Part 1 of a 2-part series focused on building chatbots. We show you how to use QnA Maker, PowerVA, Power Automate, and Flow to create a chatbot for a website.
Creating a ChatBot for your website is an excellent way for you to provide an interactive experience for your end users to help find the information they need. With some intuitive tools from Microsoft, it’s possible to have one up and running with no coding required. In this two-part tutorial, we will be going over start to finish on how to build an intelligent Chatbot that can answer FAQ questions, and how to embed it into a custom website. In part 1, we will go through building out the knowledge base we need to provide intelligence to our Chatbot, and in part 2 we will build out the actual Chatbot and publish it to a website.
Kiefer Consulting has built a Chatbot using both the Azure App Service and Service Virtual Agent. You can see the bot in the bottom right hand corner of the Kiefer website.
What you will need
- QnA Maker: To build the knowledge base for the bot
- Azure QnA Service: An Azure account to build out the service
Creating a Knowledge Base
The first step is to build out the guts of the ChatBot using QnA Maker. The intelligence of the bot is derived from a database of question and answer pairs that we will be feeding the bot from various websites or documents. To get started, head over to QnA Maker, sign-in, and select “Create a knowledge base.”
We will then go through the setup process step by step, starting with “Create a QnA Service.”
Selecting this will take you to Azure where you can create a new QnA Service to power your QnA Maker knowledge base. Go through the steps for selecting a resource group and name. For pricing tier, there is either the “Free F0” tier, or the “Standard S0” tier. If you will be feeding the bot knowledge from more than 3 documents, or if the documents over 1MB in size, you will need to choose the standard tier. For this tutorial, we will be using the free tier. Continuing on, select a Azure Search location near where your users will be and the “Free F” Azure Search pricing tier for now, as we can always scale up if needed. After finishing, click “Review + create”
After reviewing your information, click “Create” to build out the service.
After it’s complete, you can head back to QnA Maker and finish building out your knowledge base. Under “Step 2: Connect your QnA service to your KB”, you can now select your newly created QnA Service.
For Step 3, give your knowledge base a meaningful name. And in Step 4, we will populate our knowledge base. Here, you can power the knowledge base from a variety of different resources. For our example, we will use the URL for an FAQ page on our website that answers questions about Kiefer Consulting. But feel free to try out whatever you like, including documents. This is a powerful tool that can extract question and answer pairs in meaningful ways, plus you’ll still be to review and update them after. Under Chit-chat, you can add a persona for your chatbot to allow for small talk that can fit your companies style. We’ve chosen the “Professional” template.

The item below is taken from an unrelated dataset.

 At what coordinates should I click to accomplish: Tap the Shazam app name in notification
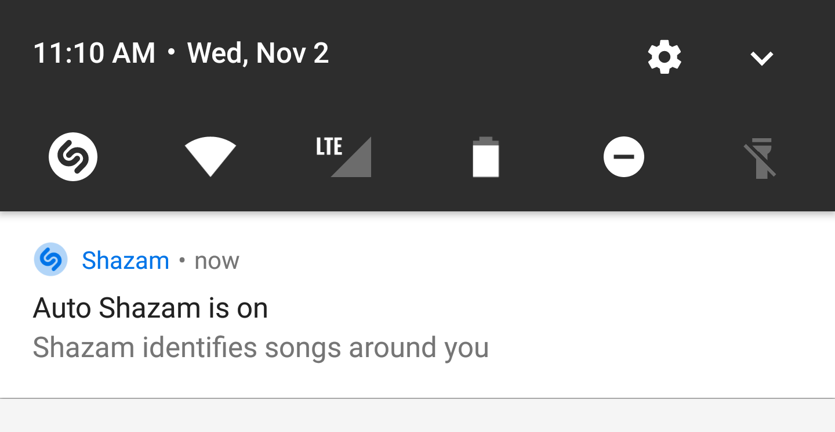pyautogui.click(x=125, y=261)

The last step is to click “Create your KB”.
After a little bit, your knowledge base will be ready. You will see a list of Question and Answer pairs that was derived from what you selected earlier. You can also create, modify, or delete QnA pairs on this screen. Another nice feature is being able to “Test”.
This will open up a chat pain where you can try asking it various questions to see how it responds. Feel free to try out various questions. The questions don’t have to be an exact match either, as the tool will try to predict what the best answer will be. You can see the details by clicking “Inspect” on a question that you type.
From this pane, you can see more details on what the bot is thinking. There is a “Confidence score” that indicates how likely it thinks that it got an answer right. We will be using confidence scores and user feedback when we build out the actual chatbot in the next part to help make it better over time.
Once you’re done playing with it, select “Publish” at the top.
Then select the “Publish” button again to make this knowledge base accessible via an endpoint.
Now we will be able to access this knowledge base using an HTTP Post request with the given information.
You will need to take note of the following information for the next part of our tutorial: knowledge-base-ID, resource name, and endpoint-key.
We’ve walked through the steps of building out a knowledge base using QnA Maker. We created a QnA Service in Azure, fed our knowledge base FAQs through a URL (or documents), tested the KB while viewing confidence scores, and published the KB to make it accessible.
In part 2 of this tutorial, we will go over how we can build out an interactive ChatBot using PowerVA that will utilize the knowledge base we’ve just created here., and how we can publish it to your website.